Cystic Fibrosis (CF) is the most common life-shortening genetic disease among Caucasians in the United States.  While substantial improvements in quality and longevity of life for Cystic Fibrosis patients have been achieved over the past four decades, the median survival age remains less than half of that for the general U.S. population.  Hence, aggressive care, new therapies, and new therapeutic targets are still in need of identification. The Emory Adult Cystic Fibrosis Program, as part of the Emory and Children’s Cystic Fibrosis Center, is poised to contribute to the health and well-being of our patients with CF through establishing the highest standards of clinical care as well as achievements in both basic and clinical research.

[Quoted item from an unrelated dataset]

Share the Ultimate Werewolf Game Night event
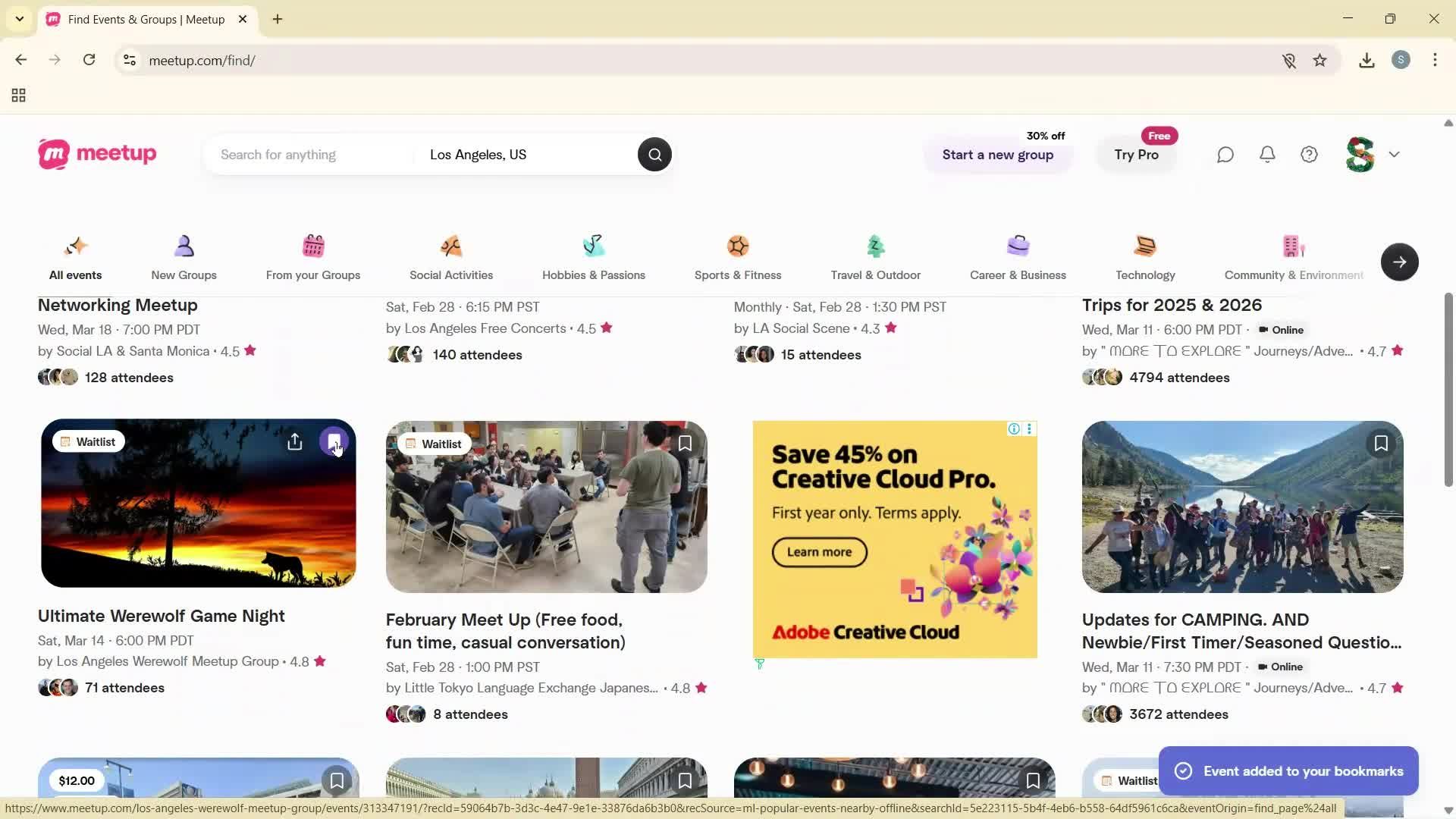Image resolution: width=1456 pixels, height=819 pixels. tap(295, 442)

Cystic Fibrosis is a multi-organ system disease, with a plethora of functional defects.  However, most of the morbidity and mortality associated with CF results from the progressive loss of lung function, due to chronic inflammation and infection, with resultant oxidative stress, that arises from the loss of the functional protein encoded by the CFTR (cystic fibrosis transmembrane conductance regulator) gene.  The airway is a complex environment, with multiple mesenchymal and epithelial cell types working to generate and regulate the composition of the airway surface fluid, in concert with components of the innate immune system - primarily macrophages and neutrophils - that are responsible for clearing pathogens.  In the CF airway, the delicate balance between these cell types, and the signals that are passed between them, are disrupted by the loss of CFTR. 

CF scientists at Emory have formed a team to study the complex environment of the CF lung by considering each component as a member of a community, and applying the scientific principles of both systems biology and community ecology.  The scientific theme for this effort, therefore, is "The Systems Ecology of the CF Lung".  The goal is to create a CF Research Development Program, taking advantage of a variety of unique strengths and opportunities that exist in Atlanta in order to advance life expectancy for patients with this disease.  This initiative is spearheaded by Nael McCarty, PhD.

There are many diverse clinical studies within the Emory Cystic Fibrosis clinical research program.   First, we are a member site of the CF Foundation Therapeutic Development Network and participate in many multi-center studies of new therapeutic medicines and devices through this network, including recent and ongoing studies of CFTR potentiators and correctors, as well as observational studies that provide new information on the course and nature of CF disease. 

We are also involved in investigator-initiated research. Vin Tangpricha, MD has examined the role of Vitamin D in inflammation in CF lung disease, as well as its effects on outcomes during exacerbations of lung disease. On a similar theme, other investigators such as Jessica Alvarez, RD, PhD, are looking at nutrient content in meals, lean body mass, and outcomes.  Seth Walker, MD is starting projects looking at chronic respiratory failure screening and treatment, and antibiotic options during acute exacerbations of CF lung disease. Arlene Stecenko, MD, the director of the Emory+Children’s Pediatric CF Program, is performing clinical and translational studies looking at the oxidative stress seen in Cystic Fibrosis-related diabetes.  Lastly, several members of the adult team participate in clinical research committees for the CFF.